* **Directions for this task**:
Arrange the data as a two-column CSV with the headers text and answer, starting with the first line and going on through the line containing "Kontakt (777, 31)". Give one row for each text and its answer, and put each value in a single quoted field with line breaks replaced by spaces.

* **Information provided**:
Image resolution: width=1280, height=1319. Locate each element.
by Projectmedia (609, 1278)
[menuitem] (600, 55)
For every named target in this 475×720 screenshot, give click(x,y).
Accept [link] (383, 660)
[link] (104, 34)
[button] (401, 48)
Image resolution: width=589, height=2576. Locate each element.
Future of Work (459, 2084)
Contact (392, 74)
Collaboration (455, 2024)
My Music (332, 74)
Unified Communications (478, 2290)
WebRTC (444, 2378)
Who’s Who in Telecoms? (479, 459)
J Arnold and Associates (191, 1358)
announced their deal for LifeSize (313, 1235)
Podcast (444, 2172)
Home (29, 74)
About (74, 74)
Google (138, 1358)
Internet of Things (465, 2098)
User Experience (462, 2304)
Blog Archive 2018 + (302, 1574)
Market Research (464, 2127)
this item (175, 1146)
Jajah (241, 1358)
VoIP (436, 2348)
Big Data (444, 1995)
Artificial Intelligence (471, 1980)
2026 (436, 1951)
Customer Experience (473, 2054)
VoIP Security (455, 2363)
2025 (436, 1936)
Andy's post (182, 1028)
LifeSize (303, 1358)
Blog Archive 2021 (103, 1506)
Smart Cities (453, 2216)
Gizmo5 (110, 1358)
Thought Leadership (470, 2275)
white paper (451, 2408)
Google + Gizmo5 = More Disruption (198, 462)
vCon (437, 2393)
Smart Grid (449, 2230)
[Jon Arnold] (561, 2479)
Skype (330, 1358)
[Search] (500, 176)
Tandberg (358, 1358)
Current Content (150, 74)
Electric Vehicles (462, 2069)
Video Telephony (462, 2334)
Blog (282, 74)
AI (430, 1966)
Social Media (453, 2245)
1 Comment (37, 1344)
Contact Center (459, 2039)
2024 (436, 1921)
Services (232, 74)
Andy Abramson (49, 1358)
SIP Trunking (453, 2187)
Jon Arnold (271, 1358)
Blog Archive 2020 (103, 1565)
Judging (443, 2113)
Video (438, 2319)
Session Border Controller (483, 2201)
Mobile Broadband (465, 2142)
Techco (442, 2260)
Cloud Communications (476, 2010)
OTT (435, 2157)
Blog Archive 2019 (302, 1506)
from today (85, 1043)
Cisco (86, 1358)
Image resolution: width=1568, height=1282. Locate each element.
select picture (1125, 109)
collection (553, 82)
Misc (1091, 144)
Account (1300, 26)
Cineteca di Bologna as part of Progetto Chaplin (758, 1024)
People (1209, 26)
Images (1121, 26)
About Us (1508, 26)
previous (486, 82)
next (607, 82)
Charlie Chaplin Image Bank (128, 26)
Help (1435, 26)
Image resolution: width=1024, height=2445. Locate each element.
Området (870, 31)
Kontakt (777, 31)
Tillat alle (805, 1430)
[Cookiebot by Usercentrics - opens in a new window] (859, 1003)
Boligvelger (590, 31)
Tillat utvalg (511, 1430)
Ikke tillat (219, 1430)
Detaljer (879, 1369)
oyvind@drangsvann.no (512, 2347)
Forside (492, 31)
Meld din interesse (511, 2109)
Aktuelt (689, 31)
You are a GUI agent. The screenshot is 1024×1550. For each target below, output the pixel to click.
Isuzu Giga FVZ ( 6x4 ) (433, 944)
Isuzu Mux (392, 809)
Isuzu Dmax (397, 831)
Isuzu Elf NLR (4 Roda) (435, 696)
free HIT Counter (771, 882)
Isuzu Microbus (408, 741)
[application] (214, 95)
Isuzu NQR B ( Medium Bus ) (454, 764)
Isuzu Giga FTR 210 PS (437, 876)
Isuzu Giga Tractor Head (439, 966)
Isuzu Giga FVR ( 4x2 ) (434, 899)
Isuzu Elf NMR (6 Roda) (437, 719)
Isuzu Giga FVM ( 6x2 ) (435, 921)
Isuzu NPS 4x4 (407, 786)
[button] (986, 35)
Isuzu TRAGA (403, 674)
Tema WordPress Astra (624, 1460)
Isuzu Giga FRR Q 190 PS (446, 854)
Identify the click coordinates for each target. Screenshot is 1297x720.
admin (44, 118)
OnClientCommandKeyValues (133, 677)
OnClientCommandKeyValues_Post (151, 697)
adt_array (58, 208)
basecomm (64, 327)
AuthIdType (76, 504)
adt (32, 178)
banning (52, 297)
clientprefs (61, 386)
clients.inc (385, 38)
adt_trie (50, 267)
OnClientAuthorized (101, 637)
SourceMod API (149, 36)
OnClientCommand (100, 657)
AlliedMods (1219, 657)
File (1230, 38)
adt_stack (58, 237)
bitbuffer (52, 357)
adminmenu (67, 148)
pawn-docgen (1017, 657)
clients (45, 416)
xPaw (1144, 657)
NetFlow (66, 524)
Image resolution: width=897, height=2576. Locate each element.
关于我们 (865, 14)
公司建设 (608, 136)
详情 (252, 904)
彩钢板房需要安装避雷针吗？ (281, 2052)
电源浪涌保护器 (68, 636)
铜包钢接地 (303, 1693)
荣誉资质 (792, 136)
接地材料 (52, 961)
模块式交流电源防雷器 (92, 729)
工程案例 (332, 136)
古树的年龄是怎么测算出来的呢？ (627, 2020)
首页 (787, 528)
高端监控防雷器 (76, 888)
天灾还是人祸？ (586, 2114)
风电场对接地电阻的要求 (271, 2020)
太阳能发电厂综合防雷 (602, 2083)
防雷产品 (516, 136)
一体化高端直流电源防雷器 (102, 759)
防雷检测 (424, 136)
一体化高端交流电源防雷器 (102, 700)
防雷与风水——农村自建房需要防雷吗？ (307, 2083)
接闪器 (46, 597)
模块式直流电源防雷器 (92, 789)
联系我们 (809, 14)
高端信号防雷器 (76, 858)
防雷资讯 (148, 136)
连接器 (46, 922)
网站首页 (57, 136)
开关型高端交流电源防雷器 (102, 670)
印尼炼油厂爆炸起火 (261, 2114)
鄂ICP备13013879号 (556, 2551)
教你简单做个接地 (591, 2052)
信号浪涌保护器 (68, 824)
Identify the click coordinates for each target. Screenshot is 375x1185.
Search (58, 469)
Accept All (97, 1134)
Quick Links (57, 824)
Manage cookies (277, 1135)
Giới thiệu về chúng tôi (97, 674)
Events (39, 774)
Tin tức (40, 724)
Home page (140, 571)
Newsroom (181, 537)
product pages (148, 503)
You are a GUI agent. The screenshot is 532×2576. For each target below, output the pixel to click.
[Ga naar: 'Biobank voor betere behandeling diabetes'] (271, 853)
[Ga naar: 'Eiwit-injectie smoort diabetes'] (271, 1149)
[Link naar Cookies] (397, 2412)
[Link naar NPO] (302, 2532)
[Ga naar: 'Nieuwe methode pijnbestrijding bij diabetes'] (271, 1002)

* **Worked answer**:
text,answer
"Image resolution: width=1280, height=1319. Locate each element. by Projectmedia","(609, 1278)"
"[menuitem]","(600, 55)"
"For every named target in this 475×720 screenshot, give click(x,y). Accept [link]","(383, 660)"
"[link]","(104, 34)"
"[button]","(401, 48)"
"Image resolution: width=589, height=2576. Locate each element. Future of Work","(459, 2084)"
"Contact","(392, 74)"
"Collaboration","(455, 2024)"
"My Music","(332, 74)"
"Unified Communications","(478, 2290)"
"WebRTC","(444, 2378)"
"Who’s Who in Telecoms?","(479, 459)"
"J Arnold and Associates","(191, 1358)"
"announced their deal for LifeSize","(313, 1235)"
"Podcast","(444, 2172)"
"Home","(29, 74)"
"About","(74, 74)"
"Google","(138, 1358)"
"Internet of Things","(465, 2098)"
"User Experience","(462, 2304)"
"Blog Archive 2018 +","(302, 1574)"
"Market Research","(464, 2127)"
"this item","(175, 1146)"
"Jajah","(241, 1358)"
"VoIP","(436, 2348)"
"Big Data","(444, 1995)"
"Artificial Intelligence","(471, 1980)"
"2026","(436, 1951)"
"Customer Experience","(473, 2054)"
"VoIP Security","(455, 2363)"
"2025","(436, 1936)"
"Andy's post","(182, 1028)"
"LifeSize","(303, 1358)"
"Blog Archive 2021","(103, 1506)"
"Smart Cities","(453, 2216)"
"Gizmo5","(110, 1358)"
"Thought Leadership","(470, 2275)"
"white paper","(451, 2408)"
"Google + Gizmo5 = More Disruption","(198, 462)"
"vCon","(437, 2393)"
"Smart Grid","(449, 2230)"
"[Jon Arnold]","(561, 2479)"
"Skype","(330, 1358)"
"[Search]","(500, 176)"
"Tandberg","(358, 1358)"
"Current Content","(150, 74)"
"Electric Vehicles","(462, 2069)"
"Video Telephony","(462, 2334)"
"Blog","(282, 74)"
"AI","(430, 1966)"
"Social Media","(453, 2245)"
"1 Comment","(37, 1344)"
"Contact Center","(459, 2039)"
"2024","(436, 1921)"
"Services","(232, 74)"
"Andy Abramson","(49, 1358)"
"SIP Trunking","(453, 2187)"
"Jon Arnold","(271, 1358)"
"Blog Archive 2020","(103, 1565)"
"Judging","(443, 2113)"
"Video","(438, 2319)"
"Session Border Controller","(483, 2201)"
"Mobile Broadband","(465, 2142)"
"Techco","(442, 2260)"
"Cloud Communications","(476, 2010)"
"OTT","(435, 2157)"
"Blog Archive 2019","(302, 1506)"
"from today","(85, 1043)"
"Cisco","(86, 1358)"
"Image resolution: width=1568, height=1282. Locate each element. select picture","(1125, 109)"
"collection","(553, 82)"
"Misc","(1091, 144)"
"Account","(1300, 26)"
"Cineteca di Bologna as part of Progetto Chaplin","(758, 1024)"
"People","(1209, 26)"
"Images","(1121, 26)"
"About Us","(1508, 26)"
"previous","(486, 82)"
"next","(607, 82)"
"Charlie Chaplin Image Bank","(128, 26)"
"Help","(1435, 26)"
"Image resolution: width=1024, height=2445. Locate each element. Området","(870, 31)"
"Kontakt","(777, 31)"